Но, все же, видит ли Линч что-то по ту сторону барьера? В контексте приведенных выше рассуждений мне действительно стало интересно: даже не какое решение он предложит, а - в каком духе, в каком образном и эмоциональном тоне. Какое это будет состояние природы - ведь природу определенно не стоит исключать, как это бывало делаемо в фантастике про космос. Она отлично говорит о тонких моментах, ее состояния - отличный язык для разговора о них.
(Это мы недавно устроили себе семейный-просмотр прошлых и новых серий, чтобы, кроме прочего, потенироваться в восприятии устной английской речи. Надо сказать, в оригинале воспринимается как-то более целостно и чисто, чем в русской озвучке. Становится заметно, что многие интонации русской озвучки чужды оригинальному миру.
Эйджент - Купер - //
парень работящий ....
)
И, кстати, вот еще что важно.
Коллективное домашнее смотрение чего-либо вообще мне не очень свойственно, как-то жалко времени.

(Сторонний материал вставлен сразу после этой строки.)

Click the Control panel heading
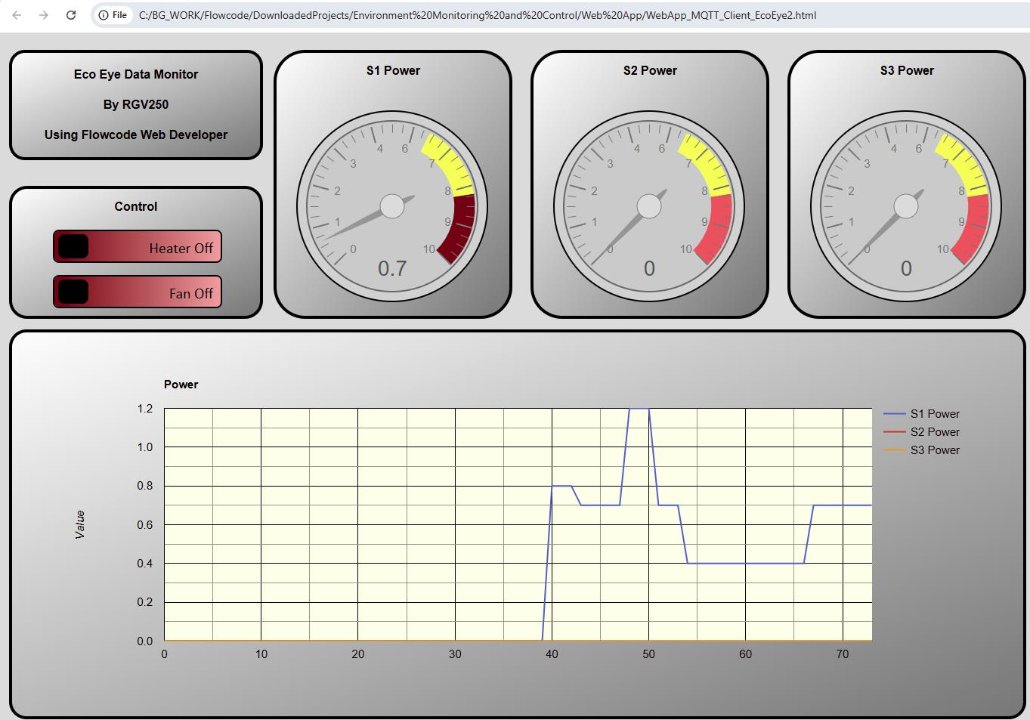This screenshot has width=1030, height=720. tap(136, 207)
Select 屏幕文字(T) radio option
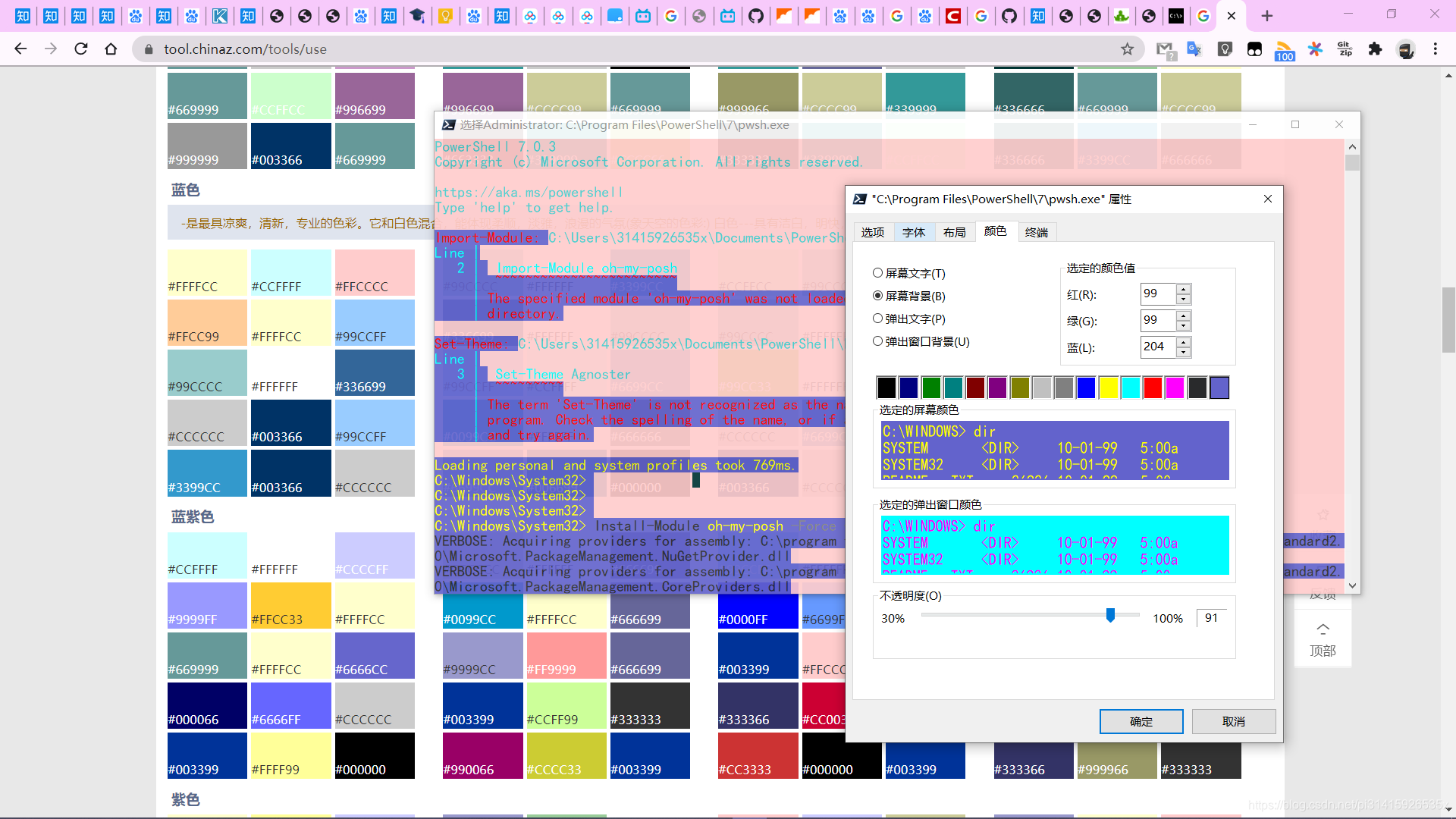 point(877,273)
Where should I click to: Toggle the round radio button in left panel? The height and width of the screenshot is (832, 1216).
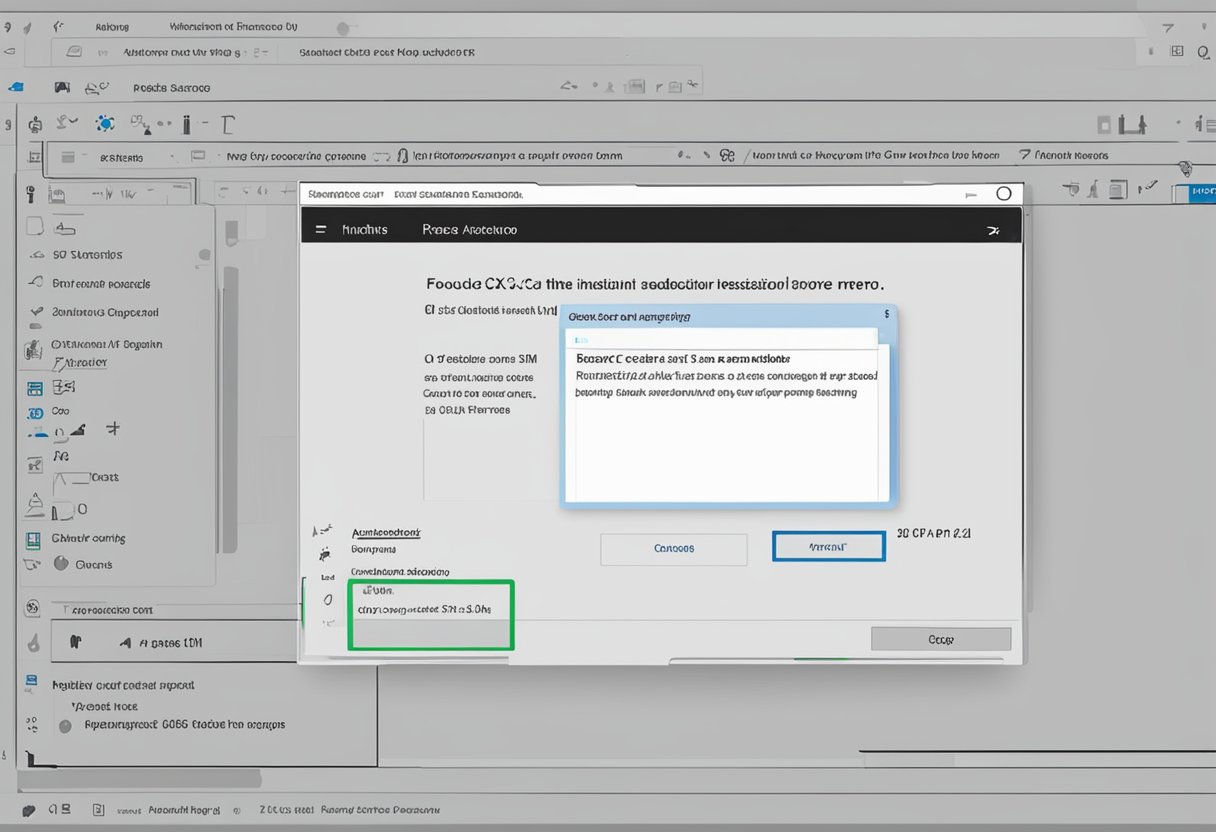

А зря. Странным образом придает ощущение насыщенности и счастья. Воздух за окнами наполняется чем-то. Возможно, и вправду, современная жизнь выхолощена, бедна физиологически адекватными стимулами, для поддержания мотивационно-эмоциоанльного тона объективно требует таких дополнительных стимулов. Я для себя обычно отвергал их из-за их искуственности. Может быть, напрасно. Как я теперь понимаю, я уже и раньше, не вполне осознав, высказывался примерно в этом смысле:
это серьезная игра, она достойна уважения.
Темные, интересные (по-старому интересные, как совы) процессы.
Сейчас как раз тот случай, когда новое не отменяет старого, а идет рядом.
Да, еще один момент. Мои эти рассуждения о свете и воздухе разных десятилетий относятся к сценам, так сказать, "реального плана" сериала, но я совсем упустил значительные по длительности сцены всяких сюрреальных сред с иррациональными и как будто бы не интерпретируемыми (и тем самым свежими) образами. Как и в начале 20 века, за новой серьезностью идет новый обэриутский абсурд, но надо понимать, что абсурд - это не то же самое, что бессмыслица. Человек в закрытой телефонной будке говорит, горячо убеждает кого-то, но мы не слышим слов, и испытываем ощущение абсурда, потому что абсурд - не бессмыслица, а неизвестное, то, интерпретации чего еще не сложились в общепринятых и привычных к использованию понятиях. Слепая женщина на крыше мира (привет Машинариуму, Ботаникуле и Кафке) включает рубильник и падает в Бездну, а Купер? нет, он не прыгнет в бездну. Не проложит новых путей. Он вернется назад тем же путем, которым пришел, в предыдущее странное место, в котором уже был, что, кстати, примерно соответствует приведенным выше интерпретациям. (надеюсь, это не спойлер :)
И далее - важное и актуальное, как мне кажется, состояние челоека, попавшего в реальность, о которой он Вообще Ничего Не Знает. Нулевого наблюдателя, лишенного даже возможности иметь предубеждения.
Абсурд хорошо необъяснимостью. Этим он потенциально плодотворен. Этим же он отличается от ребусов и всяких искуственно созданных загадок, в котрых некая "правильная" интерпретация зачем-то намеренно спрятана и может быть отыскана. Абсурд появляется там, где единой интерепретации еще нет, собственно, он ищет интерпретацию.
Тут приходят вголову мысли Дмитрия Быкова о Хлебникове, новом языке, беспредметном, о том, в какие эпохи и в каких условиях "безумное" становится актуальным, востребованным и важным: вот была Революция, но победила и переродилась в Реакцию, и актуальным художественным языком стал абсурд.